La Cour d’appel avait estimé que Mme Habba n’était pas en position de servir en tant que procureure par intérim car elle n’occupait pas le poste de première assistante au moment de la démission du procureur américain confirmé par le Sénat, en janvier 2025. Suite à cette décision, Mme Habba avait démissionné, affirmant vouloir protéger la stabilité et l’intégrité du bureau qu’elle dirigeait.
Le ministère de la Justice (DOJ) soutient désormais que le panel d’appel a mal interprété la loi sur la réforme des postes vacants fédéraux (FVRA). Dans sa requête de réexamen en banc – c’est-à-dire devant l’ensemble des juges de la cour et non un simple panel – le DOJ met en garde contre des conséquences potentiellement graves.

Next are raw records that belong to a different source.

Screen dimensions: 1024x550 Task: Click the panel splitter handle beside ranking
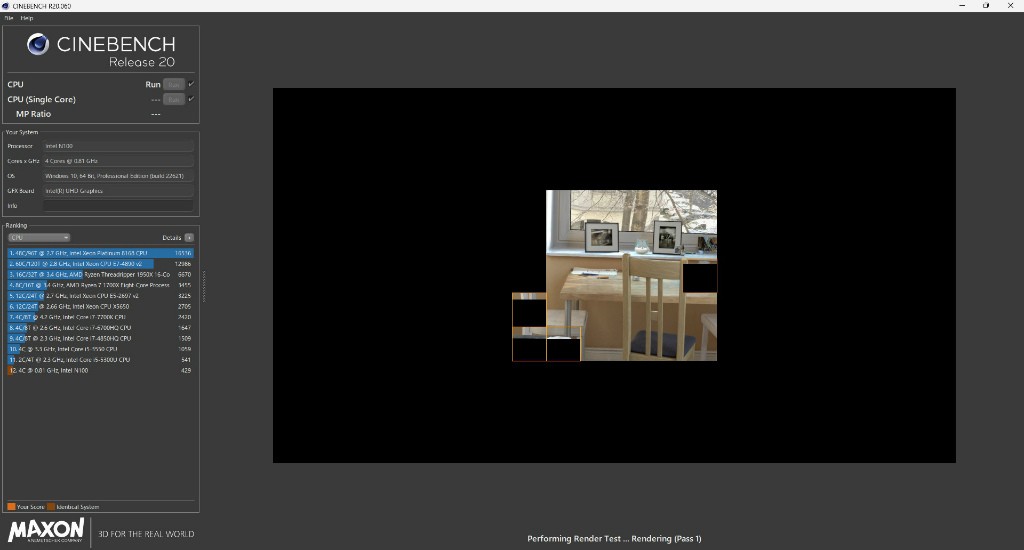coord(204,286)
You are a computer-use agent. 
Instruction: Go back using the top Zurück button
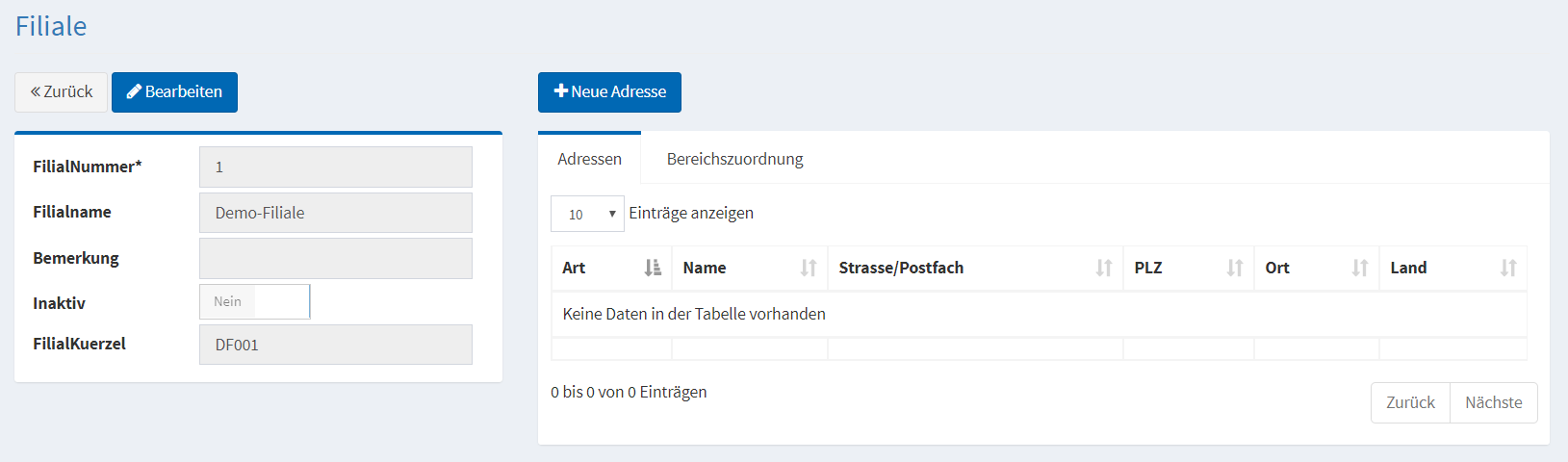click(x=62, y=92)
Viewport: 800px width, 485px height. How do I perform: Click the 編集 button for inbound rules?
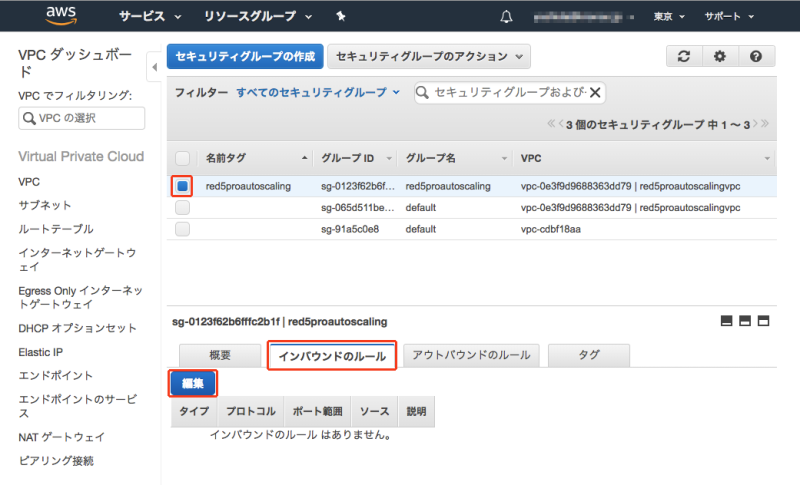click(x=192, y=383)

Selon le ministère, l’interprétation du panel pourrait “entraver les transitions présidentielles” et a été “routinièrement violée par les quatre dernières administrations sans que les tribunaux ne condamnent cette pratique”.
“La décision du panel crée une incertitude quant à la manière dont l’exécutif peut pourvoir les postes vacants confirmés par le Sénat à travers le gouvernement fédéral”, explique l’analyste juridique Sarah Miller, spécialisée dans le droit administratif. “Si cette interprétation est maintenue, elle pourrait rendre plus difficile pour les nouveaux présidents de mettre en place leurs équipes rapidement.”
Mme Habba a déclaré qu’elle a l’intention de reprendre ses fonctions si la décision de la cour est renversée, que ce soit par la Cour d’appel en banc ou par la Cour suprême. “Si la cour d’appel ou la Cour suprême annule les décisions du panel Giraud et du juge en chef Brann, j’ai l’intention de reprendre mon poste précédent à la tête du bureau du procureur américain du New Jersey”, a-t-elle affirmé dans une déclaration.
Suite à la démission de Mme Habba, le DOJ avait réparti les responsabilités de direction du bureau entre trois personnes. Cette situation temporaire souligne l’importance de la décision de la cour d’appel et son impact potentiel sur le fonctionnement du système judiciaire.
L’affaire soulève des questions fondamentales sur les pouvoirs de nomination du président et l’interprétation des lois régissant les postes vacants au sein du gouvernement fédéral. Le DOJ insiste sur le fait que la décision du panel pourrait avoir des répercussions bien au-delà du New Jersey, affectant la capacité des futurs présidents à nommer des responsables qualifiés à des postes clés.